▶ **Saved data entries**

┄┄┄┄┄┄┄┄┄┄┄┄┄┄┄┄┄┄┄┄

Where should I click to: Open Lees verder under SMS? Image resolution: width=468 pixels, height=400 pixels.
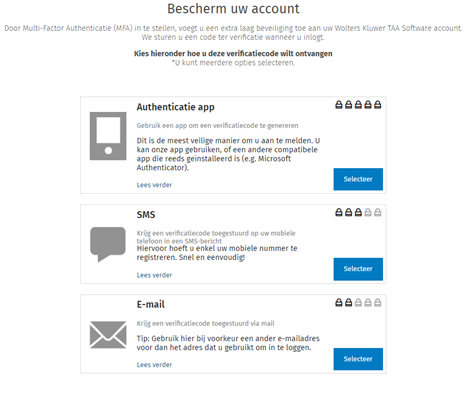[154, 275]
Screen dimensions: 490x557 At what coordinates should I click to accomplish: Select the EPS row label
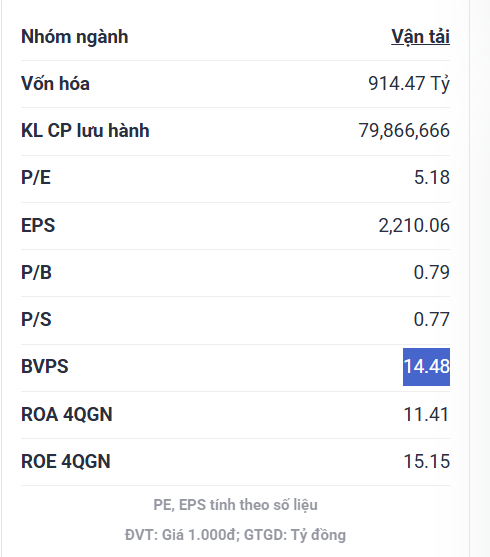38,226
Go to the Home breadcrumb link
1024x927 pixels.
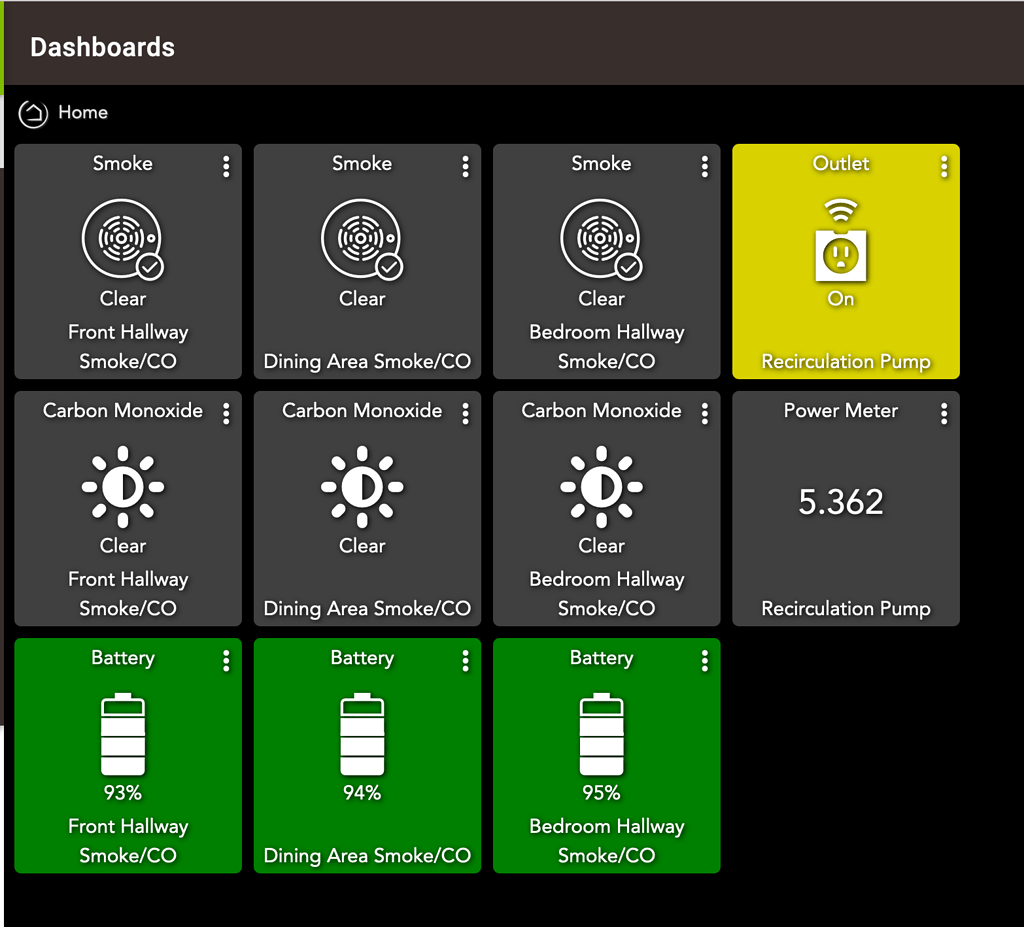click(82, 113)
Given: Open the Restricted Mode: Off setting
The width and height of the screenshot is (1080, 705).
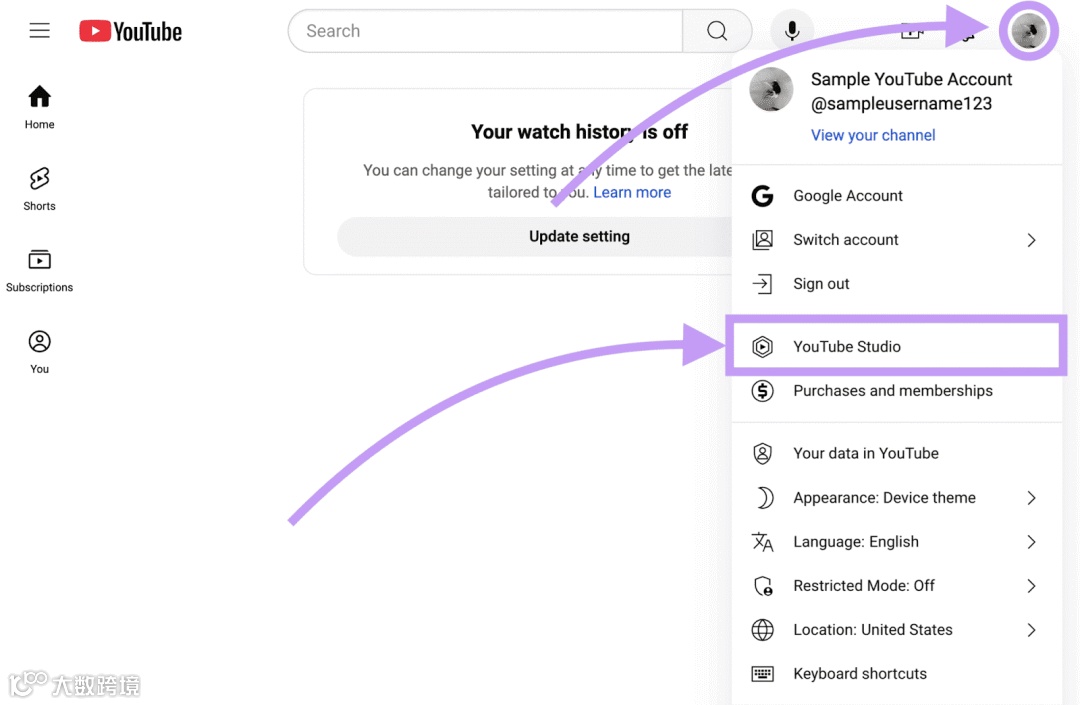Looking at the screenshot, I should 896,586.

┄┄┄┄┄┄┄┄┄┄┄┄┄┄┄┄┄┄┄┄

▶ **Activity**
Could every entry above be printed again exactly, images excluded?

▶ **Exercise answer**
Where should I click to: Open Lees verder under SMS? Image resolution: width=468 pixels, height=400 pixels.
[154, 275]
Screen dimensions: 490x557 At what coordinates should I click to accomplish: Select the EPS row label
38,226
Go to the Home breadcrumb link
1024x927 pixels.
click(82, 113)
Given: Open the Restricted Mode: Off setting
The width and height of the screenshot is (1080, 705).
Looking at the screenshot, I should 896,586.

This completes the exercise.